Calomarde

Datos biográficos

Político y escritor
Nacimiento: 10-II-1773
Fallecimiento: 19-VI-1842

Biografía

Figura típica de la década de 1823 a 1833, consecutiva al restablecimiento del régimen absolutista, fue Francisco Calomarde Ministro de Gracia y de Justicia de Fernando VII y uno de sus consejeros más escuchados. Hijo de unos humildes campesinos de Villel, en la provincia de Teruel, donde nació el 10-II-1773, Calomarde ayudó a sus padres en las faenas del campo durante su niñez. pero demostrando cierta inteligencia natural, se trasladó a Zaragoza para cursar la carrera de leyes (1788), lo que hizo a costa de grandes sacrificios.

Francisco Tadeo Calomarde por Vicente López.Godoy en 1790. Francisco Tadeo Calomarde por Vicente López.

Parece que se distinguió en los estudios económicos; por lo menos fue premiada por la Sociedad de Amigos del País de Zaragoza una memoria que presentó sobre esta materia. Recibido como abogado por la Audiencia zaragozana y no hallando en esta ciudad campo abierto a sus ambiciones, se trasladó a Madrid, donde gracias a la influencia de Antonio Beltrán, médico de Godoy, obtuvo un empleo en la secretaría de Gracia y Justicia de Indias (1800). En enero de 1808 contrajo matrimonio con Juana Beltrán, enlace de pura conveniencia. Gozando de la amistad de Lardizábal, ministro de Fernando VII y luego de la Regencia, le siguió a Cádiz, en donde en 1810 ocupó el empleo de oficial mayor de la secretaría de Gracia y Justicia. Por esta época tuvo veleidades liberales, quizá con la esperanza de ser elegido diputado por Aragón en las Constituyentes de 1812. Pero habiendo fracasado en este propósito, se convirtió en acérrimo defensor del régimen absolutista.

Al regreso de Fernando VII, y siempre a la zaga de Lardizábal, Calomarde desempeñó las subsecretarías de Gobernación y Ultramar (1814) y la de Gracia y Justicia (1815). Pero a la caída de su protector (1816), fue desterrado a Pamplona por Pedro Cevallos. Los constitucionalistas de 1820 le levantaron el destierro.

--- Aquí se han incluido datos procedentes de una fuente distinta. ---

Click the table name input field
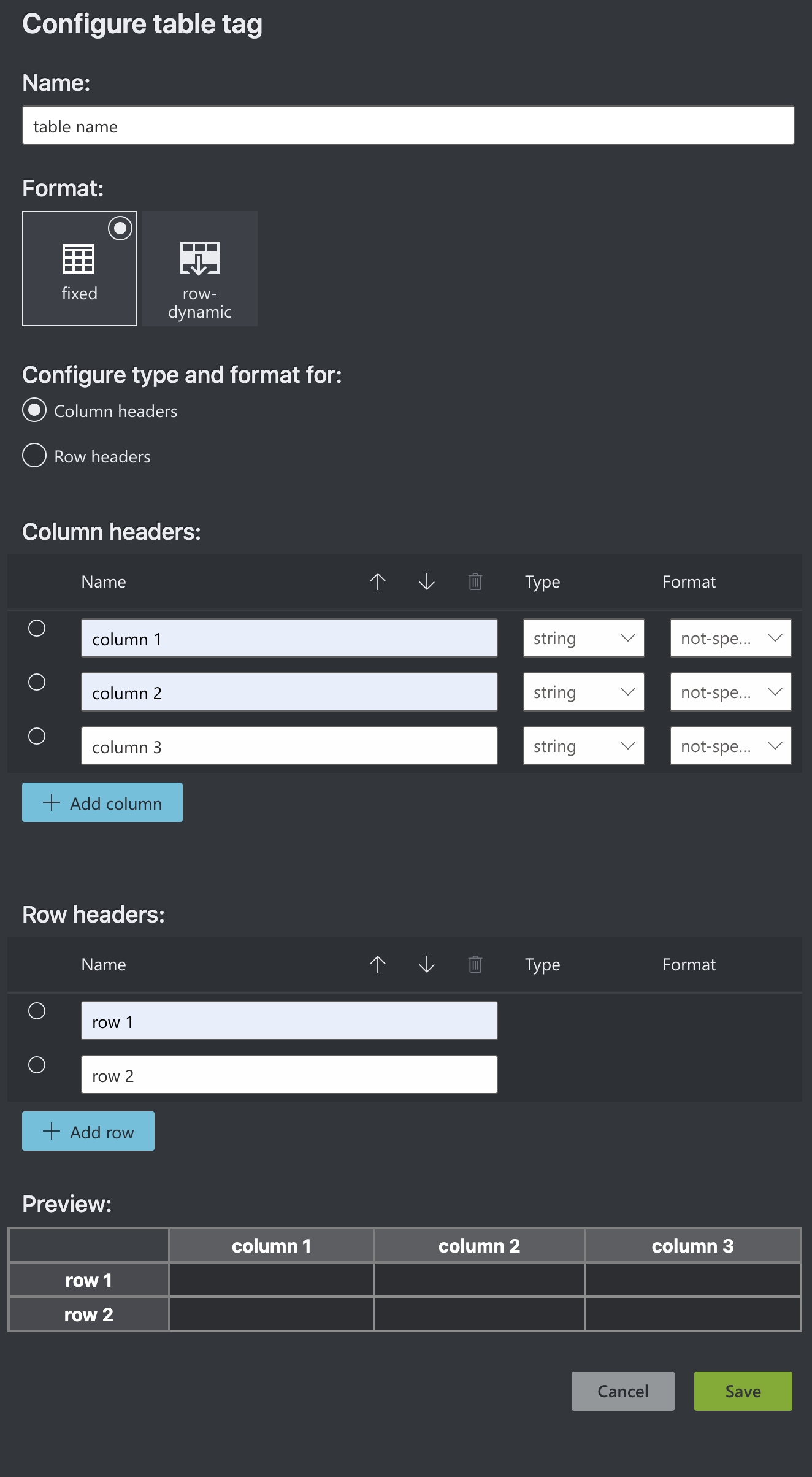 pyautogui.click(x=407, y=125)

En 1822 se trasladó en secreto a Madrid, y en 1823 ocupó la secretaría de la regencia establecida en la capital por el duque de Angulema. Fernando VII, liberado de los constitucionalistas en Cádiz, le nombró el 17-IX-1824, ministro de Gracia y Justicia. Intransigente en sus ideas políticas, que eran paralelas a las de los apostólicos, pero siempre atento a realizar las conveniencias reales, que en definitiva eran las suyas, Calomarde fue el ciego instrumento de la voluntad de Fernando VII.

Instituyó las Juntas de purificación y las Comisiones militares y toleró las Juntas de Fe. A pesar de las concomitancias ideológicas con los ultrarrealistas, les combatió en Cataluña (1827), a la vez que no dejaba en reposo ni un solo momento a los elementos levantiscos de la facción liberal. En cambio apoyó a los realistas portugueses, por lo que recibió de don Miguel de Braganza el título condal de Almeida. Al plantearse la cuestión sucesoria, Calomarde contribuyó a la preparación de la Pragmática de 29-III-1830, poniendo en vigor la de Carlos IV que anulaba la ley sálica de Felipe V.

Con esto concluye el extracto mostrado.